Lichtarge Olivier, Yao Hui, Kristensen David M, Madabushi Srinivasan, Mihalek Ivana
Department of Molecular and Human Genetics, Baylor College of Medicine, Houston, TX 77030, USA.
J Struct Funct Genomics. 2003;4(2-3):159-66. doi: 10.1023/a:1026115125950.
A common difficulty in post genomics biology is that large-scale techniques of data collection often strip away information on the biological context of these data. The result is a massive number of disconnected observations on sequence, structure, and function from which underlying patterns and biological meaning are obscured. One solution is to build computational filters that pick out sufficiently few facts, relevant to a query, that their relationship is immediately apparent and experimentally testable. Typically, these filters rely on mathematics and statistics, and on first principles from physics and chemistry. We show here that evolution itself can be used to filter sequence and structure data in order to identify evolutionarily important amino acids. A general property of these residues is that they form clusters in native protein structures and point to regions where mutations have the greatest biological impact. The result is an accurate method of functional site annotation that is scalable for structural proteomics.

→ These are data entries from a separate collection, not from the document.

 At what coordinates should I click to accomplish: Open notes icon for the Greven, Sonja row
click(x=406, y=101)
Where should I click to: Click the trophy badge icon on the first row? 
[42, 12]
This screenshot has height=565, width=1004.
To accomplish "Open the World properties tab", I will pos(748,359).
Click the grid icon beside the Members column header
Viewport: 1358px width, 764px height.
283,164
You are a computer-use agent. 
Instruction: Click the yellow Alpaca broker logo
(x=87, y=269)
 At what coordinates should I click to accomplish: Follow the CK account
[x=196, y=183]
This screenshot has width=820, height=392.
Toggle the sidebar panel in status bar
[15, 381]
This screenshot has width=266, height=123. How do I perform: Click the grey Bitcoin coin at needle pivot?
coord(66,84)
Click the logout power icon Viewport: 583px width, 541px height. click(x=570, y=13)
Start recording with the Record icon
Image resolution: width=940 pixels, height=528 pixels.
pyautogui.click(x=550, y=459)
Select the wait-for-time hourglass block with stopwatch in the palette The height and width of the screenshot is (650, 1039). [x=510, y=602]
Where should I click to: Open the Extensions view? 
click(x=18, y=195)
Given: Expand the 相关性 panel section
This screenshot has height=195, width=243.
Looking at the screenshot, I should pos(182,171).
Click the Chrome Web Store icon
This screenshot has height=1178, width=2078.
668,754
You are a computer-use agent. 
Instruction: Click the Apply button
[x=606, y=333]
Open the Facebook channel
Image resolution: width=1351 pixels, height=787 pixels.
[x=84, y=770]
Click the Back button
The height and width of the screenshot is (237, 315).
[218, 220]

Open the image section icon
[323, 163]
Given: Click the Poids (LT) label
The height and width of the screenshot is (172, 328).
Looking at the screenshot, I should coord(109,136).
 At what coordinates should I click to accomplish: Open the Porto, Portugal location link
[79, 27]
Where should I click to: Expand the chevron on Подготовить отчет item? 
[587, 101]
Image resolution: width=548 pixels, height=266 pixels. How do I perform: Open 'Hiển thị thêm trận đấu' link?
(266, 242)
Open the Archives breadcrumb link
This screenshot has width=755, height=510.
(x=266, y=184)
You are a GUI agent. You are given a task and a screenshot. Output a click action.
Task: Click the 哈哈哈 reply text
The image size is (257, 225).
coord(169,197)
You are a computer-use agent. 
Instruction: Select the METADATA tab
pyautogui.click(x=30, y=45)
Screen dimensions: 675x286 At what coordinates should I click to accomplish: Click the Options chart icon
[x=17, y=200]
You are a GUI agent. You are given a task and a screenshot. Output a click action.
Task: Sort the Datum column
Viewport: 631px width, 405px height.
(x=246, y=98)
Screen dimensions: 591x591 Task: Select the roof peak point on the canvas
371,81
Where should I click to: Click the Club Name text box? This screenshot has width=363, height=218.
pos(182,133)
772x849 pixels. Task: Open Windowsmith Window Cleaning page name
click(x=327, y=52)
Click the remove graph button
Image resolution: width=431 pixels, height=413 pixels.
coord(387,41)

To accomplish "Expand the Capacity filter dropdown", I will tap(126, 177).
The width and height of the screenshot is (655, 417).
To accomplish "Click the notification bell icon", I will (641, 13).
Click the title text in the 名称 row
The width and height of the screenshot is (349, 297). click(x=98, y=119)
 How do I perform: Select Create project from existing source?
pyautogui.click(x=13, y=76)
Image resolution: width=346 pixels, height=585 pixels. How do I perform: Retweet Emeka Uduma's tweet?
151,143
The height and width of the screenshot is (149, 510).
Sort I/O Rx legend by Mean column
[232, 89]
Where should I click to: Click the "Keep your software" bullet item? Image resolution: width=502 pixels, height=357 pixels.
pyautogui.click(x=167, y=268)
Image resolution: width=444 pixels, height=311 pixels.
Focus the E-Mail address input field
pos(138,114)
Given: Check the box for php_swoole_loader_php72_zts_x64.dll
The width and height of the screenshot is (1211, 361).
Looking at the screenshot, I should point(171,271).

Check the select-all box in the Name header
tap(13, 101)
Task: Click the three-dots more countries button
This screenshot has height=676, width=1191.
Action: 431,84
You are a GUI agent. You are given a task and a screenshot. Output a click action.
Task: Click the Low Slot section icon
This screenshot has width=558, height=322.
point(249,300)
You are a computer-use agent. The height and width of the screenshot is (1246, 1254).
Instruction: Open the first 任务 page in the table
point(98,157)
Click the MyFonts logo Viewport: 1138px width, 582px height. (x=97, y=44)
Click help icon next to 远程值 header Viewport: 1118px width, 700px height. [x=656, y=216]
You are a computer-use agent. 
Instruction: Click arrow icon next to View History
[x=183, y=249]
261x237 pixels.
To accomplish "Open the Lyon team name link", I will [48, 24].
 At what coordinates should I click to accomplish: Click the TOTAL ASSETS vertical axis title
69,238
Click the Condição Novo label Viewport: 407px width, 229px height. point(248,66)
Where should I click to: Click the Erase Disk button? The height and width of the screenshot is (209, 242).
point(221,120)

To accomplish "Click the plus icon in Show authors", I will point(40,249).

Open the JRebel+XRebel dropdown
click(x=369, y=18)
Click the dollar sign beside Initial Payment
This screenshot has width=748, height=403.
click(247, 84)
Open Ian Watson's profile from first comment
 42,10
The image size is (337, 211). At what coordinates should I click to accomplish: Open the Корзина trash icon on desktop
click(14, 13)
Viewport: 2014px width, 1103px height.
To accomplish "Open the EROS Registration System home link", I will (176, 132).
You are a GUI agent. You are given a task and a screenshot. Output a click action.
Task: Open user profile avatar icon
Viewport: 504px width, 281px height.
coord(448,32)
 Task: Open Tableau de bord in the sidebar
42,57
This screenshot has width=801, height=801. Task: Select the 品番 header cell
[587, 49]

后基因组生物学中的一个常见难题是,大规模的数据收集技术常常会剥离这些数据的生物学背景信息。其结果是产生了大量关于序列、结构和功能的不相关观测数据,其中潜在的模式和生物学意义被掩盖了。一种解决方案是构建计算过滤器,从中挑选出与查询相关的足够少的事实,使得它们之间的关系一目了然且可通过实验进行验证。通常,这些过滤器依赖于数学和统计学,以及物理和化学的基本原理。我们在此表明,进化本身可用于过滤序列和结构数据,以识别具有进化重要性的氨基酸。这些残基的一个普遍特性是,它们在天然蛋白质结构中形成簇,并指向突变具有最大生物学影响的区域。其结果是一种准确的功能位点注释方法,可用于结构蛋白质组学的扩展。